Répartition actuelle et mémoire collective
Aujourd’hui, les descendants des Mejjat/Imjad se répartissent principalement entre :
- la région de Meknès – El Hajeb, autour de la commune rurale de Boufakrane, héritière du groupe guich installé par Moulay Ismaïl ;
- le Haouz de Marrakech et Chichaoua, où quelques douars portent encore le nom de Mejjat / Aït Mejjat ;
- le Souss et l’Anti-Atlas (Imi n Imjad, Aït Baâmrane), dans la région de Tiznit, où la tribu est intégrée à son paysage originel et culturel chleuh, non loin de sa terre ancestrale ;
- les confins sahariens (fraction Tekna de Guelmim, Tan-Tan, Tarfaya), où les Mejjat constituent un groupe identifiable de la confédération[16].

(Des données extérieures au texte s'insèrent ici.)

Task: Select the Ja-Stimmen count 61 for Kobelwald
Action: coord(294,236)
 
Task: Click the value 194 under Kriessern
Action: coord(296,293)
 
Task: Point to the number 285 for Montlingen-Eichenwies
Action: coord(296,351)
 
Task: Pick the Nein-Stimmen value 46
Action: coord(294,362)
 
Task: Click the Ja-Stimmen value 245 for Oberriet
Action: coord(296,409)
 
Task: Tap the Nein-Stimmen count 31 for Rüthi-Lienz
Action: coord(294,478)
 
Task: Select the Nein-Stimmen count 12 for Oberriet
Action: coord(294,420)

Malgré plus de trois siècles de dispersions, la tribu conserve une forte conscience identitaire : patronymes (El Mjjati), souvenir de la grande tribu Iguzuln et de l’épisode almoravide, récits de la zaouïa de Dila, légendes comme celle d’Amensag et de Tamdoult, chants en tachelhit célébrant la bravoure et l’exil.
Dans certains villages du Souss, des poèmes oraux de type amerg — courtes strophes en tachelhit — perpétuent la mémoire des Imjad. L’un de ces chants, rapporté dans la région d’Imi n Imjad (province de Sidi Ifni), évoque la bravoure et l’exil de la tribu après sa dispersion au XVIIe siècle :
Ayyi d wass, ayyi d tikli
Yuga d ixdimen n Imjjad
Ar tidi, ar akal amqqran
Ur d-fkun afus g teghzi
Imeddukal i d-ṛawi
Imjjad ur d-nnusen xqur
Tnna lḥala ak issli
S tlawin n lḥrur
Traduction française :
Ô jour de lutte, ô nuit de courage,
Reviennent les ombres des Imjad,
Sur les crêtes, sur les vastes terres,
Ils ne tendirent pas la main à l’envahisseur.

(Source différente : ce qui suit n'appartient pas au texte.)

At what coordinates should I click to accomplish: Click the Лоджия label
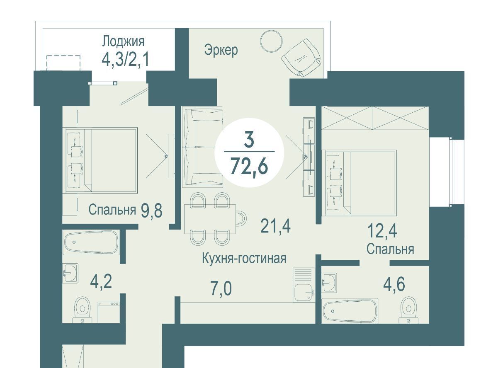coord(123,42)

Le vent porte encore leurs noms,
Les Imjad n’ont jamais courbé l’échine,
Le destin les a dispersés,
Mais les femmes chantent leur gloire.
Ce type de chant illustre la persistance de l’identité tribale amazighe dans les mémoires rurales : celle d’une tribu sanhadja issue du bloc igizulen, qui, partie des confins du Souss, a marqué l’histoire religieuse et politique du Maroc avant d’être dispersée, sans jamais disparaître.